Grief can be a very difficult thing. It’s a very personal process. Everyone grieves in their own way, and to say what one should be feeling, well, we can’t do that. We all know there are stages of grief, and sometimes those stages seem unbearable. I do believe, though, that we must go through them to begin to heal.

Not long after my mom died, I was talking with our priest, and he explained that part of the process of dealing with grief was getting through the “year of firsts”. The first Mother’s Day, the first birthday (mine and hers), the first Christmas, etc. Each one of those firsts would carry different emotions, and it was important to allow myself to experience and process them. It was important to let myself grieve and let go of the pain that was inside.

He mentioned that I would feel differently on the other side of those firsts. Notice he didn’t say I would be all better, but that I would feel differently. I have to admit, at the time I thought he was crazy, there was no way I would be rid of the pain. Yet, on the other side of that first year, I did feel different. The memories that caused such pain and sadness, well, they began to sustain me; they made me smile and laugh. That year of firsts, well, it was the beginning of the healing, and I didn’t even realize it.

Why do I bring all of this up today? Well, you all know that we lost my brother-in-law five months ago today. And…today is his wife’s birthday. She is going through “the firsts”. So today is her first birthday in over 40 years without him.

Today, I want to share the birthday prayer for her. And…I simply ask that you keep Lois in your prayers as she goes through the firsts. Pray for Father to continue to give her strength to face each day, and to give peace to heal.

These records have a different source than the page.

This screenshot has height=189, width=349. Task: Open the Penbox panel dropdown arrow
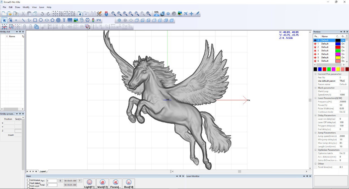341,32
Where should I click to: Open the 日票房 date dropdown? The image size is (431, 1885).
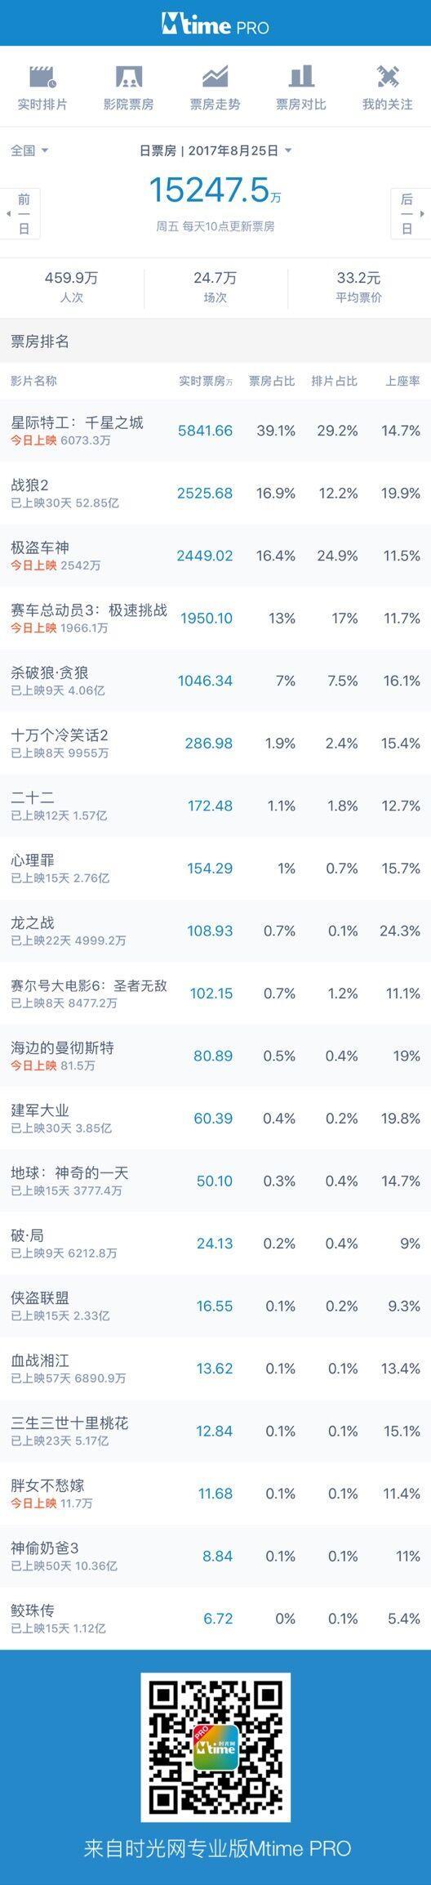coord(216,150)

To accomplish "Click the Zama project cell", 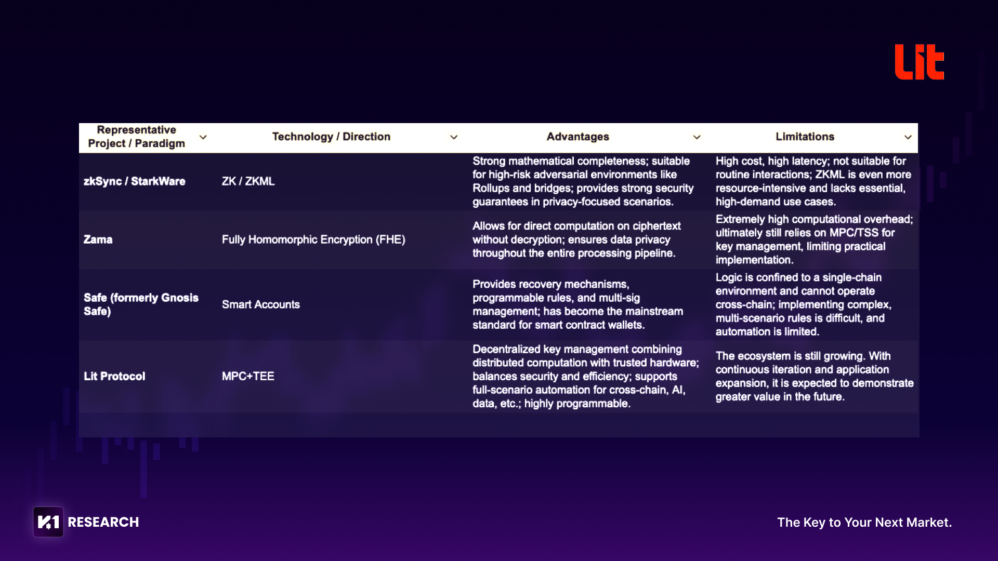I will point(98,239).
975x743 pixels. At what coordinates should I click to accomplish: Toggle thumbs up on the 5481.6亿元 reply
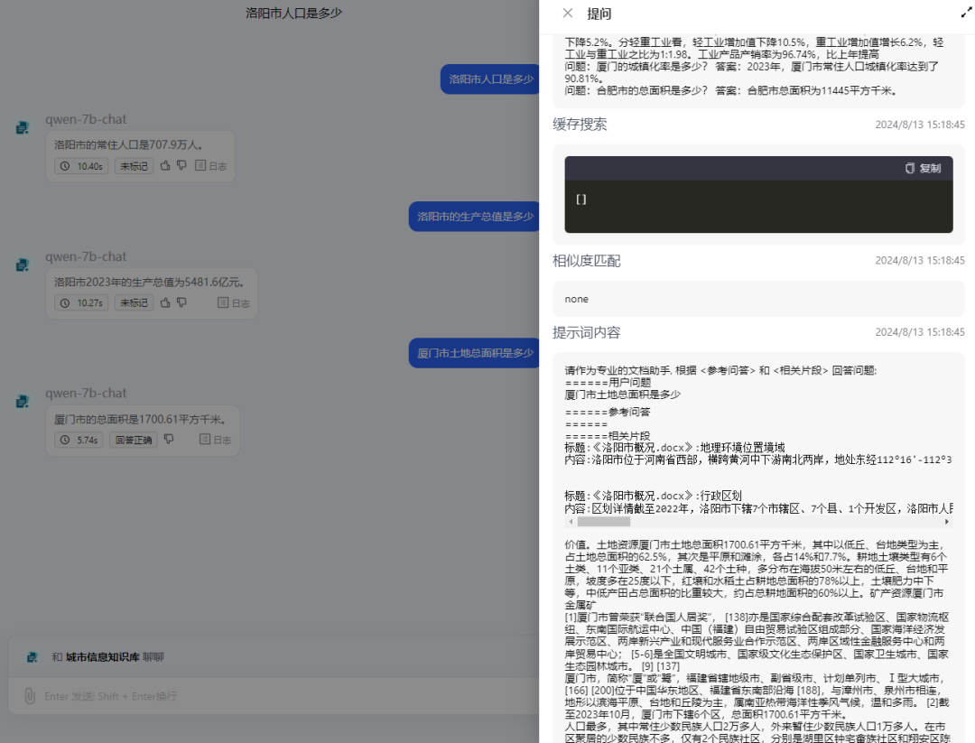163,302
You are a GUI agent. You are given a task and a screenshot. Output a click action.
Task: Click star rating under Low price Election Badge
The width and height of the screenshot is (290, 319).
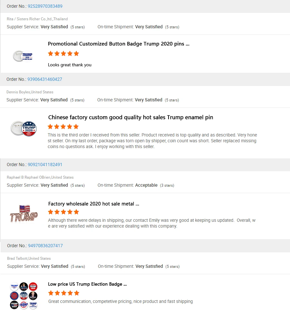(x=63, y=293)
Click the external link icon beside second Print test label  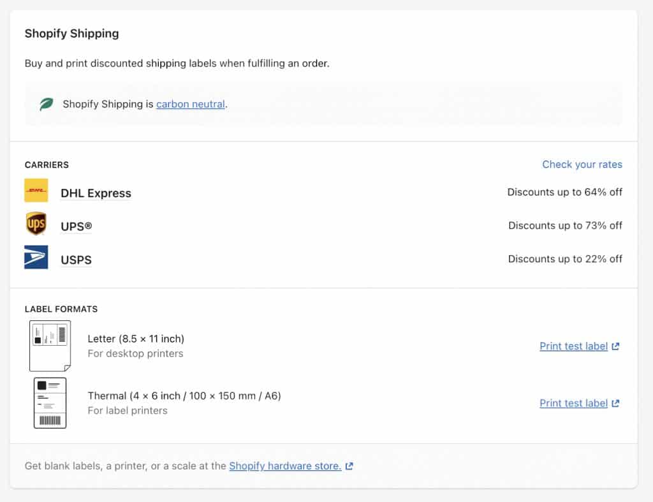[x=615, y=402]
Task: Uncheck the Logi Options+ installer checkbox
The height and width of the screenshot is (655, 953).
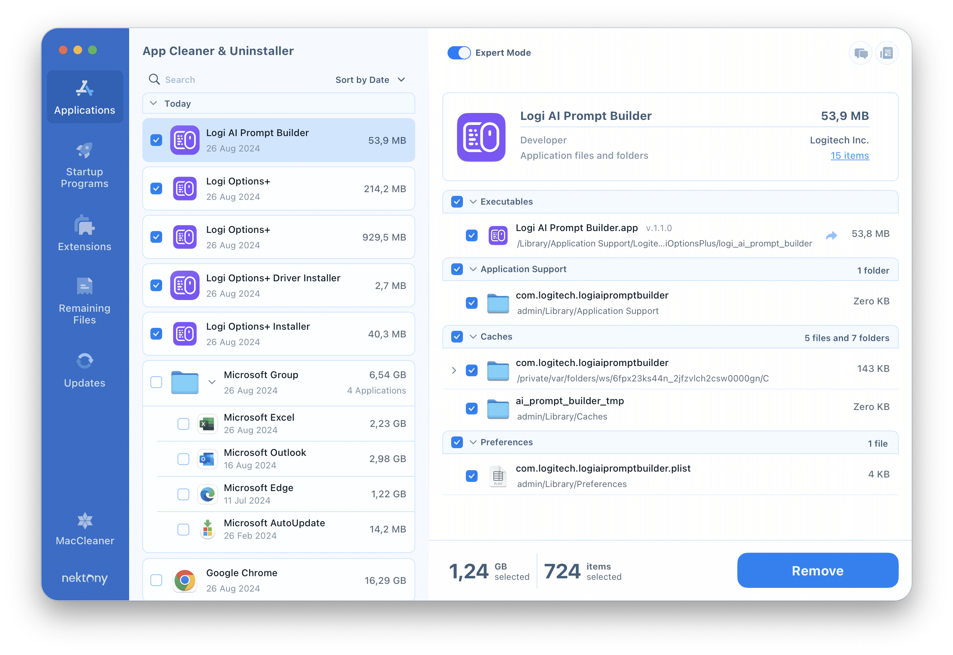Action: tap(157, 334)
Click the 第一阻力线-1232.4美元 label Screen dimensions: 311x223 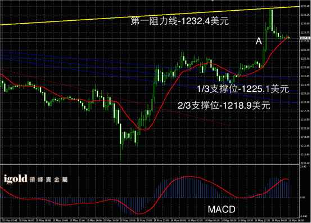tap(180, 21)
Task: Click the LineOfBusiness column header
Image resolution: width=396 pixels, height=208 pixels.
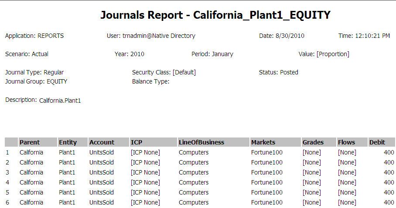Action: (201, 142)
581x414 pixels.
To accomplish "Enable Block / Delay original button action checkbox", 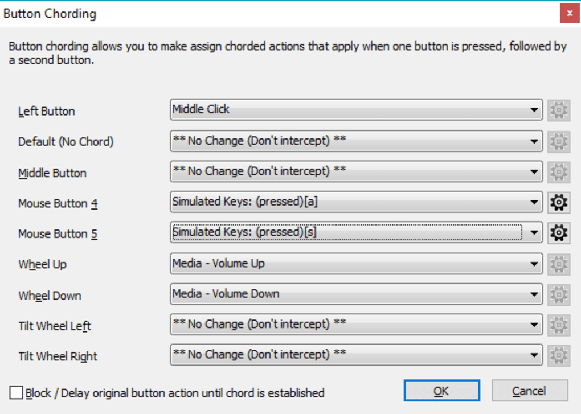I will coord(17,393).
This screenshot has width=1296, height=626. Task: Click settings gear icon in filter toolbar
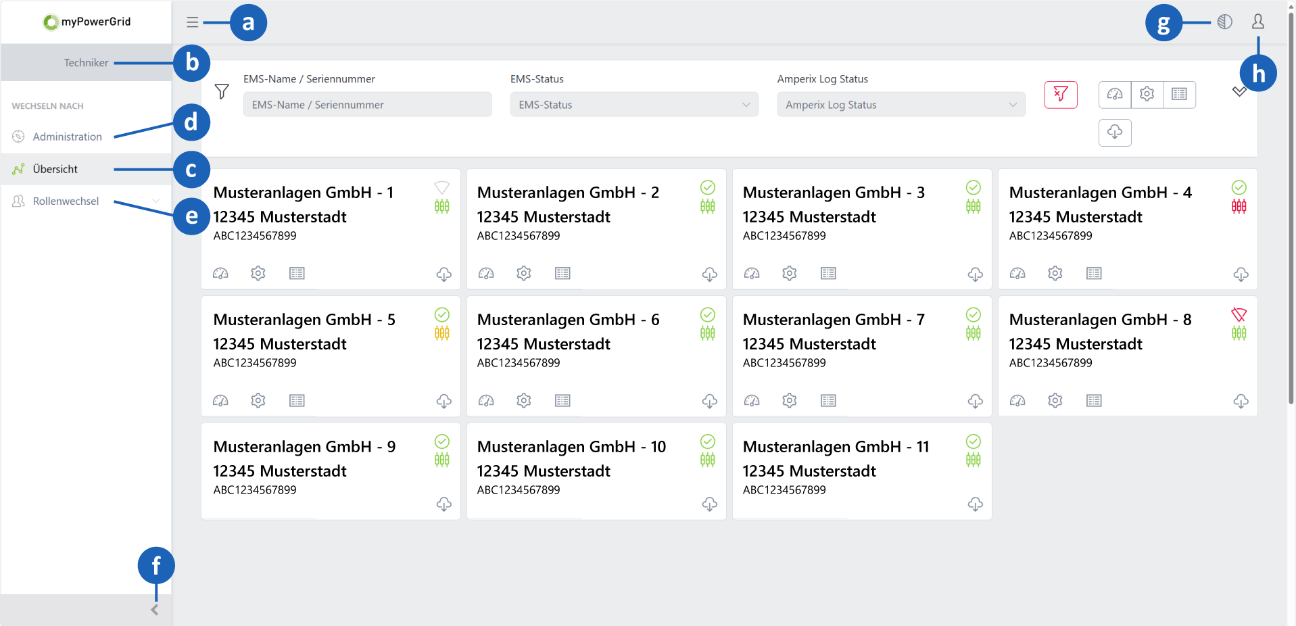click(1147, 95)
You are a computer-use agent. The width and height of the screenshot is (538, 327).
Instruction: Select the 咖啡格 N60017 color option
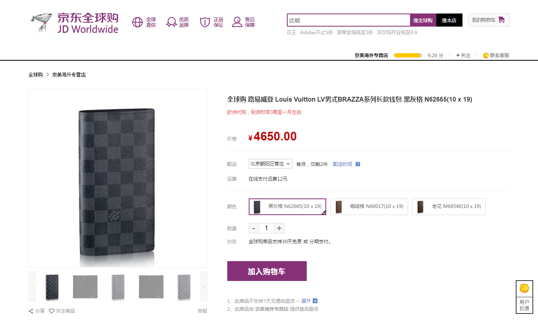click(x=369, y=206)
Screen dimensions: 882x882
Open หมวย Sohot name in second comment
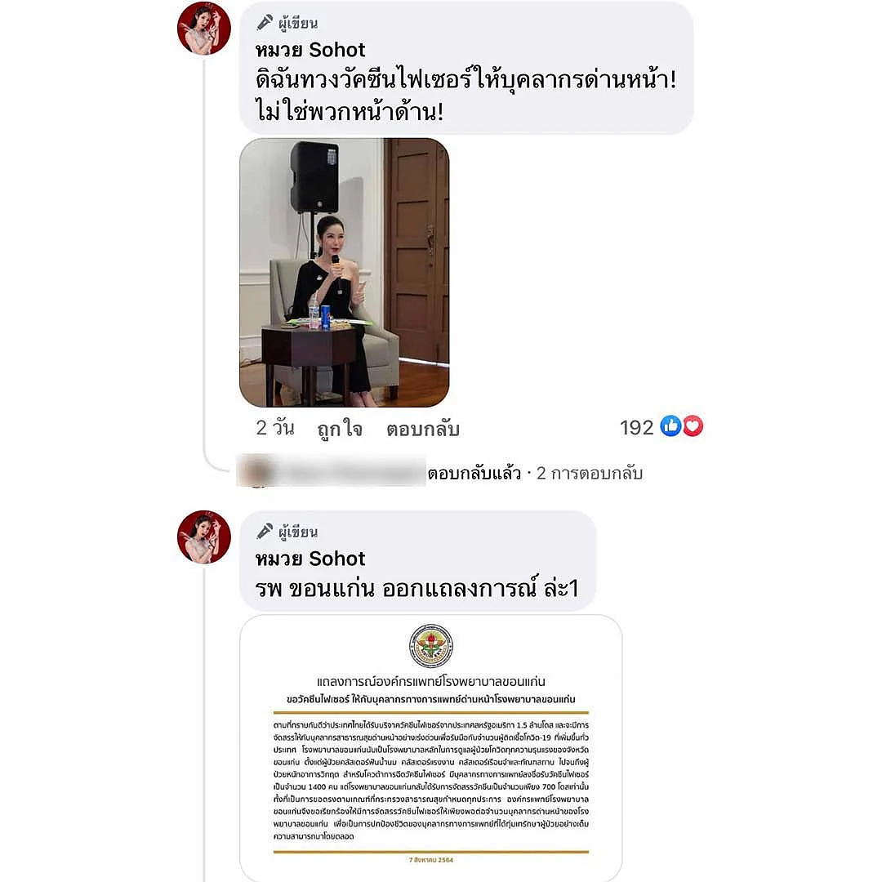click(310, 559)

A birthday prayer for you, Lois.

Watch over thy child, O Lord, as her days increase; bless and
guide her wherever he may be. Strengthen her when she
stands; comfort her when discouraged or sorrowful; raise
her up if she fall; and in her heart may thy peace which
passeth understanding abide all the days of her life;
through Jesus Christ our Lord. Amen.

Thank you, friends, for your support each and every day, especially when I come here to ask for prayers. Have a wonderful day, and Happy Birthday, Lois. I know that Mac is celebrating with you in Heaven.

Matthew 5:4
Blessed are those who mourn, for they shall be comforted.